When an ionizing particle passes through the gas chamber, it ionizes the gas located in the drift zone between the drift electrode 36 and the GEM electrode 38 and typically creates about ten primary electrons in that gap. Those electrons are then drawn towards the GEM electrode 38 by the drift field extending between the drift electrode 36 and the GEM electrode 38. The voltage VD applied to the drift electrode 36 and the voltage VGEM applied to the metal coating layers 42, 44 are selected such that the electric field generated inside the cylindrical holes 48 is much stronger, for example more than 20-50 times stronger, than the electric field in the drift space. Due to this large field gradient, the primary electrons approaching the GEM electrode 38 are drawn into the cylindrical holes 48 and accelerated to sufficiently large speeds to induce an avalanche multiplication within the cylindrical holes 48.
The positive ions created by the impact ionization process are drawn towards the drift electrode 36, while the electron cloud is accelerated in the opposite direction and towards the readout board 10 until it hits the resistive cover layer 28. As described above, the electron cloud will then induce a charge on one of the detector pads 123 of the third (uppermost) detector layer 20. By means of capacitive coupling, the signal will spread via the second detector layer 18 to the first detector layer 16, from which it will be read out and analyzed to infer the attributes of the incident particles. The readout means 22 connected to the detector pads 121 of the first detector layer 16 comprise both fast amplifiers A that amplify the electric signals collected by the readout board 10, and processing means (not shown) for processing the signals supplied by the fast amplifiers A. For ease of presentation, only two readout means 22 are shown in the illustration of FIG. 3. However, it is to be understood that each of the detector pads 121 of the first detector layer 16 is connected to a corresponding readout and processing means. As explained above, the position of the impact of the electrode cloud can be determined by comparing the charges that have spread to neighboring readout pads 121, and hence the incident particle can be localized at high precision despite the relative large size of the readout pads 121.
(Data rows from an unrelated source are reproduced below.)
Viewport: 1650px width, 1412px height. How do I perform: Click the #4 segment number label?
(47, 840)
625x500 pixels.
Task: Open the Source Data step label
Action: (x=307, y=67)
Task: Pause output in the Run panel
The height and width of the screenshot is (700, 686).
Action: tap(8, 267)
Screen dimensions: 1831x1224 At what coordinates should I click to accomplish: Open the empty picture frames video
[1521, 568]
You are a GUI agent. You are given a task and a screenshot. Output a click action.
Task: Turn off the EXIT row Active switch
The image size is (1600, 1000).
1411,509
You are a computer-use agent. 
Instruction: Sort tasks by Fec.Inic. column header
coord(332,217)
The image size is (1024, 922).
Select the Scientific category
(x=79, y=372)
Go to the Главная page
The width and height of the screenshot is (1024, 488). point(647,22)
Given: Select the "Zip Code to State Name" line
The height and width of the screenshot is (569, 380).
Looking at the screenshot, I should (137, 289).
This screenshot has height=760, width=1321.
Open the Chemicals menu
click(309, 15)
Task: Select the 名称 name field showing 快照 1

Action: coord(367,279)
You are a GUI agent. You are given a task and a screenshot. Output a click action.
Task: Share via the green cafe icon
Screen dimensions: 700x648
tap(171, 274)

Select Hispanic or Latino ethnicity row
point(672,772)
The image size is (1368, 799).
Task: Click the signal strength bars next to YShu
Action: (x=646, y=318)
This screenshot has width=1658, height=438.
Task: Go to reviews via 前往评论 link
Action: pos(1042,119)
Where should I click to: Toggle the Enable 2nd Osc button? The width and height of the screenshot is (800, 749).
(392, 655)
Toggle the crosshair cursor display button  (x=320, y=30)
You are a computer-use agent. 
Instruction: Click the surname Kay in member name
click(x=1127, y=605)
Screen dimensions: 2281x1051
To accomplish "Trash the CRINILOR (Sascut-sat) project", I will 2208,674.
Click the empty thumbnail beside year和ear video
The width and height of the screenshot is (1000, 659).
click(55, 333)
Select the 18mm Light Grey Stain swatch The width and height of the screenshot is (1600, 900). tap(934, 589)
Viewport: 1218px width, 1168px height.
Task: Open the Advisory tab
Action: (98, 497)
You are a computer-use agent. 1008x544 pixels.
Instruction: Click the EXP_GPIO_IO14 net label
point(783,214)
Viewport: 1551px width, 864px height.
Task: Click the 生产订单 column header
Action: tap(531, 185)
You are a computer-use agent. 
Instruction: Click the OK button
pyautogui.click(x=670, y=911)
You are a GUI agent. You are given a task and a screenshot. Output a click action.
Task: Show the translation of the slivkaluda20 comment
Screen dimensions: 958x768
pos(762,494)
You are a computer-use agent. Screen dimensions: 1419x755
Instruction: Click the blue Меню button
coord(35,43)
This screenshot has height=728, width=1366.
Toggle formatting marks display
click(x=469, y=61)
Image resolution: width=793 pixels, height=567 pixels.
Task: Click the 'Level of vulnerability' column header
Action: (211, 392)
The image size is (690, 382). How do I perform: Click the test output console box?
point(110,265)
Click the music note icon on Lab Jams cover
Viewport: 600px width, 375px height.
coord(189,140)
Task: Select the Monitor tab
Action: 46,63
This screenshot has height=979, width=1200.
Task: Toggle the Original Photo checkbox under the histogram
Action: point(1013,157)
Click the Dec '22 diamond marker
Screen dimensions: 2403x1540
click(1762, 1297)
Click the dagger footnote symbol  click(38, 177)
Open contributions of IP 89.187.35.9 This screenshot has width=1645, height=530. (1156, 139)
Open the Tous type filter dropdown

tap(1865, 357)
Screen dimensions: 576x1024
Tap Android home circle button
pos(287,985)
The readout board 10 according to the present invention is by no means limited to the GEM detector described above with reference to FIG. 3 above, but may be applied to the same effect in a variety of other particle detectors, in particular micropattern gaseous detectors. For instance, the readout board 10 according to the present invention may also serve as an anode of a MicroMegas detector such as the one described in U.S. Pat. No. 6,133,575, and will likewise permit the localization of incident particles at a higher precision or with a smaller number of readout channels.
The embodiments described above as well as the accompanying figures merely serve to illustrate the readout board and particle detectors according to the present invention, and should not be taken to indicate any limitation. The scope of the patent is solely determined by the following claims.